El corredor no ve a su alrededor, es un flecha apuntada a la Diana, es el símbolo de la terquedad del hombre, es el intento de superación fracasado porque quiere de par al tiempo, luchar contra él, superarlo; y si lo hiciera, ¿qué encontraría?, ¿qué hay más allá del tiempo, y por lo tanto del hombre? ¿Para qué apurar el destino, para qué ir en contra de lo irremediable?, ¿cuál es el afán de correr contra reloj, de llegar a una meta si bastante tenemos con saberla allí, esperándonos en el último día de nuestras vidas? Es el fin quien nos alcanza; somos la liebre, nunca el cazador.

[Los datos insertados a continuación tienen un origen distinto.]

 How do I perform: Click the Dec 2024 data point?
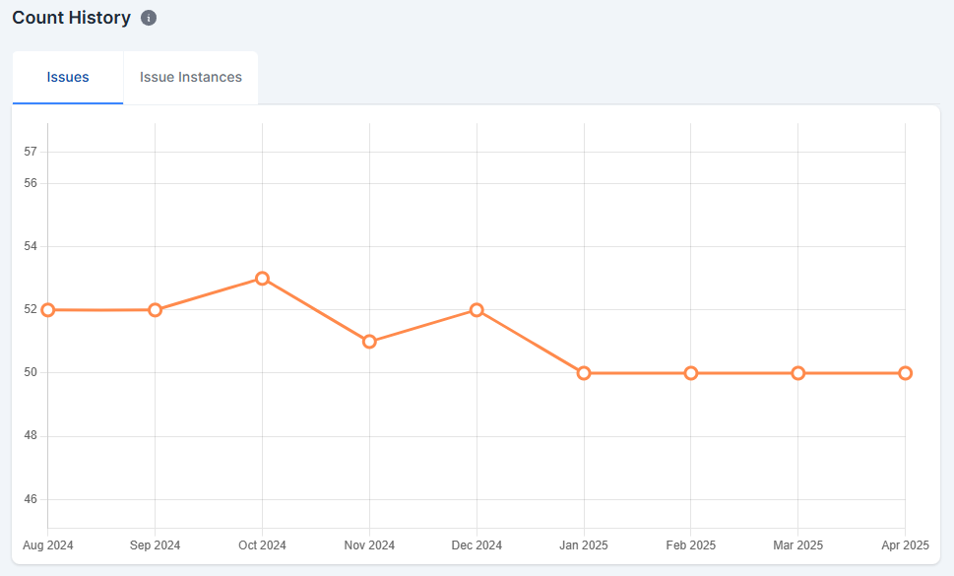[477, 310]
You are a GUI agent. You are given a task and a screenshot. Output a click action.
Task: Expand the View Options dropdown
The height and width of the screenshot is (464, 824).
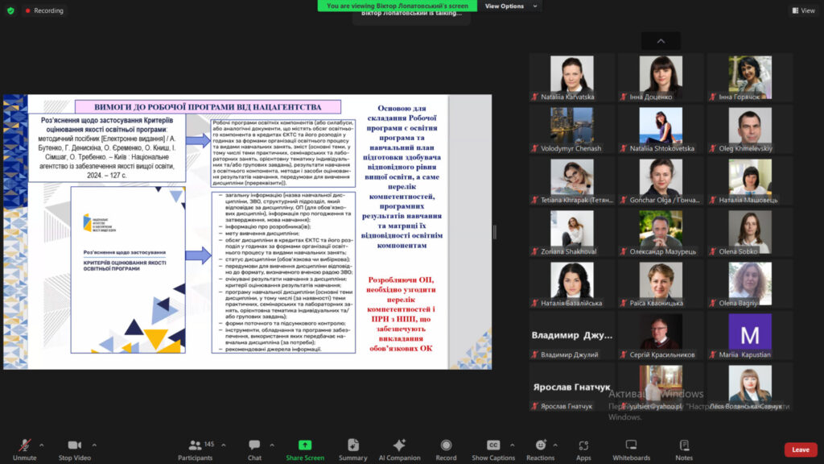pos(507,6)
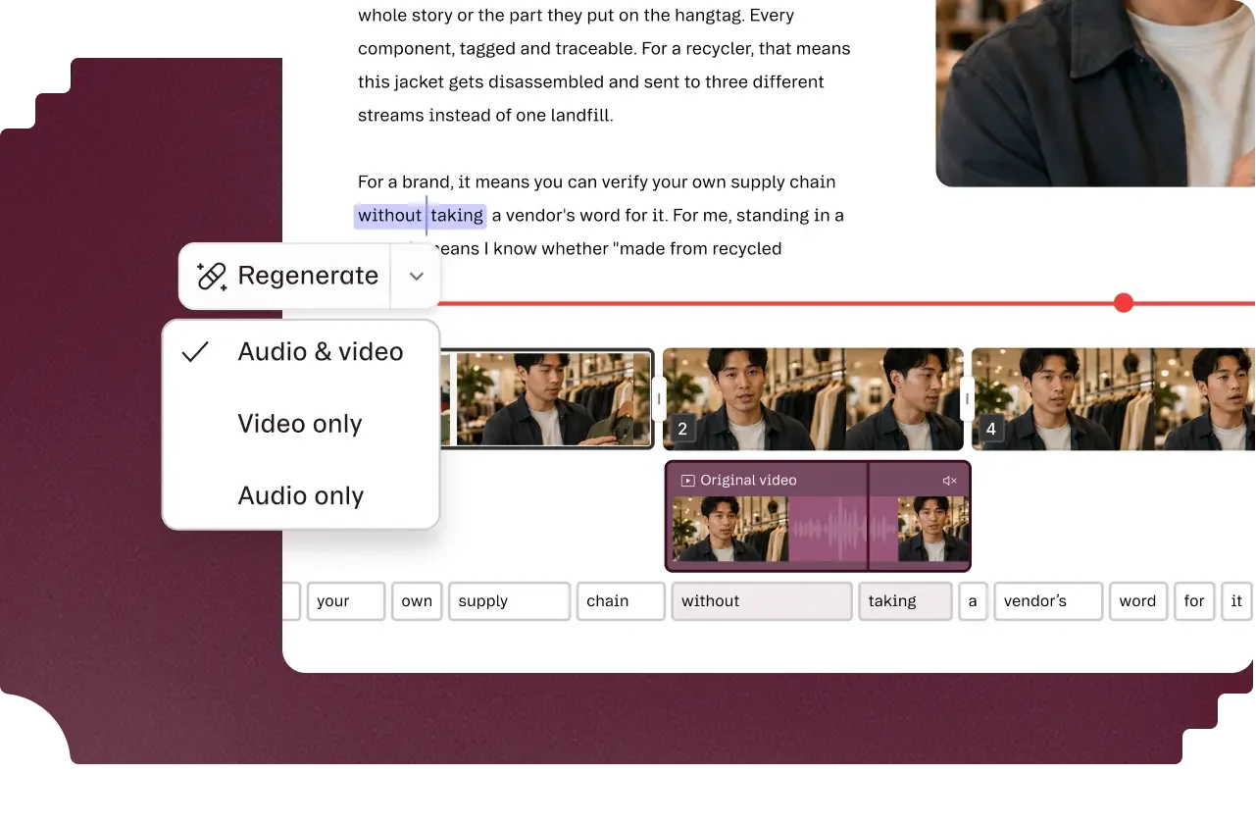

El verdadero caminante se extravía en la vida porque está harto de tener una ruta preestablecida, porque necesita encontrar algo más, algo que ni siquiera sabe que busca. El que goza de la pérdida de sí, aquel que ve en la oscuridad una puerta o una trompa de elefante es aquel que ha encontrado otro espacio y otro tiempo que difieren del que le han dado sus semejantes. Es allí donde tropieza con el suyo propio, con ese jardín cerrado, ese círculo infinito que le devuelve otro rostro de sí mismo en cada visita, y a la vez le muestra aquello que no se puede expresar con palabras sin caer en el error y la torpeza, eso que siempre está del otro lado del espejo.
El que anda por mera diversión y el pensador —cualquier artista lo es— son escritores de caminos, seres perdidos en las sombras y en las claridades del mundo pero, al mismo tiempo, son sus intérpretes más fieles, porque les impele un deseo que es caos, por tanto movimiento, inspiración, revelación, creación bruta, todo y a la vez nada.  
Ser uno ante el misterio y ante la nada, es ser uno con el mundo, con las piedras de los edificios, con las estructuras de los árboles y con el ramaje que tejen los animales; es ser más allá del cuerpo y en el cuerpo, tiempo y no tiempo; vida y muerte; y sobre todo deseo y amor, que no es otra cosa que ser, que estar siendo.